Sekali lagi, cerita ini hanyalah generalisasi. Bedakan dengan kasus-kasus anomali.
Gw belum pernah mendengar, menyaksikan kasus-kasus dimana kehadiran orang tua terutama ibu yang mendominasi hari-hari seorang anak menghasilkan generasi yang cacat, baik secara mental ataupun moral.
Kenapa? Karena rumah adalah madrasah pertama, dan orang tua adalah guru yang paling utama.
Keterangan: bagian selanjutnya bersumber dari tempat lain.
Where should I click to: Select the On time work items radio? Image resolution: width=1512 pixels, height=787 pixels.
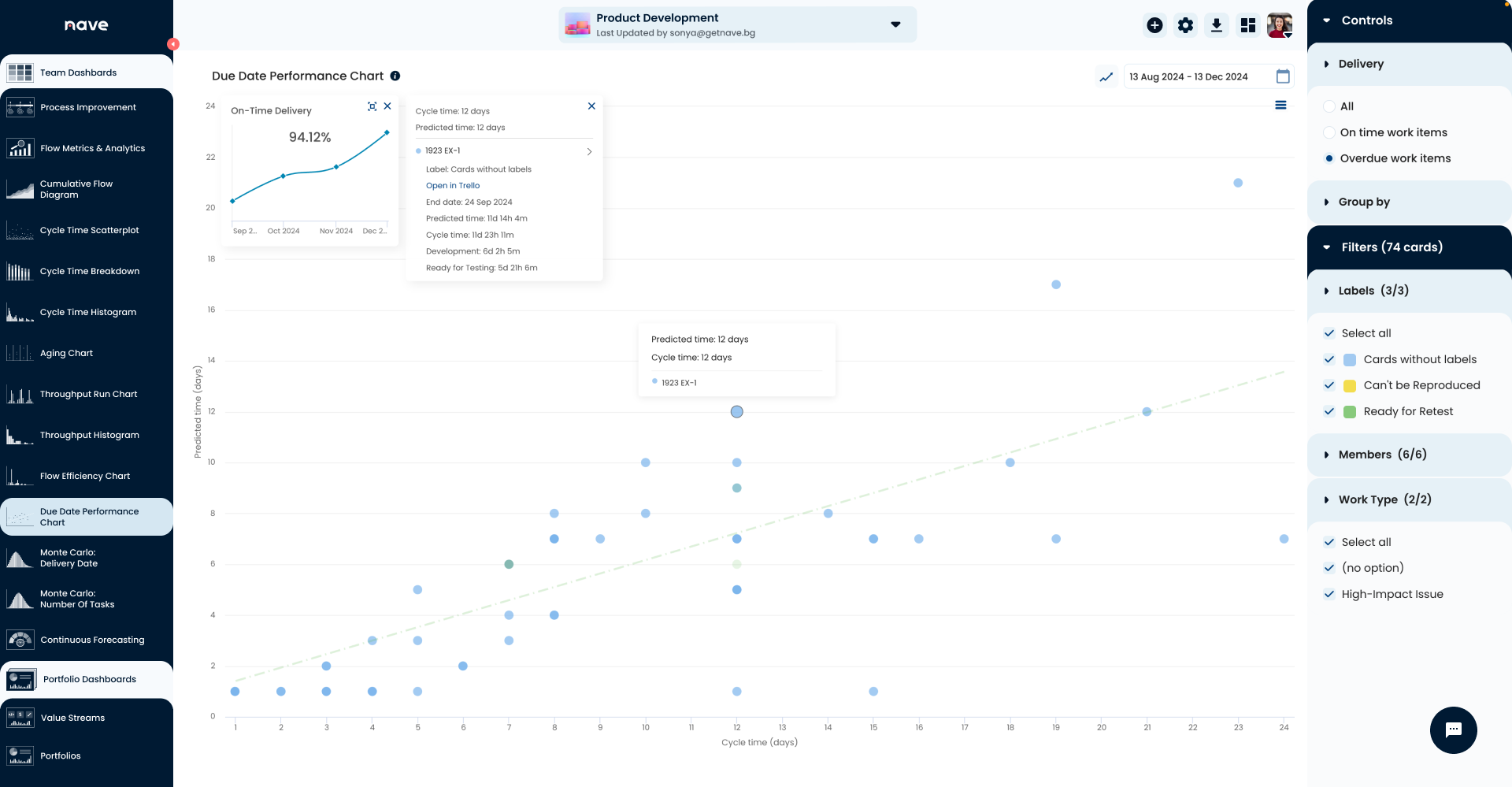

Karena setiap orang memiliki latar belakang kehidupan berbeda, silahkan pilih jalan mana yang akan dilalui. Yang penting dan harus selalu diingat adalah, masa masa terbaik menyaksikan tumbuh kembangnya anak tercinta tidak akan pernah bisa diulang, bahkan hingga kita melipatgandakan semua harta dan menggadaikannya.
Jangan lupa, menjadi ibu adalah pekerjaan paling mulia bagi seorang wanita. Ibu adalah guru dalam setiap disiplin ilmu. Ibu adalah manajer yang mengatur dan menata pola hidup keluarga hingga lebih rapih. Ibu adalah sahabat paling setia, yang siap mendengar semua cerita dan keluh kesah.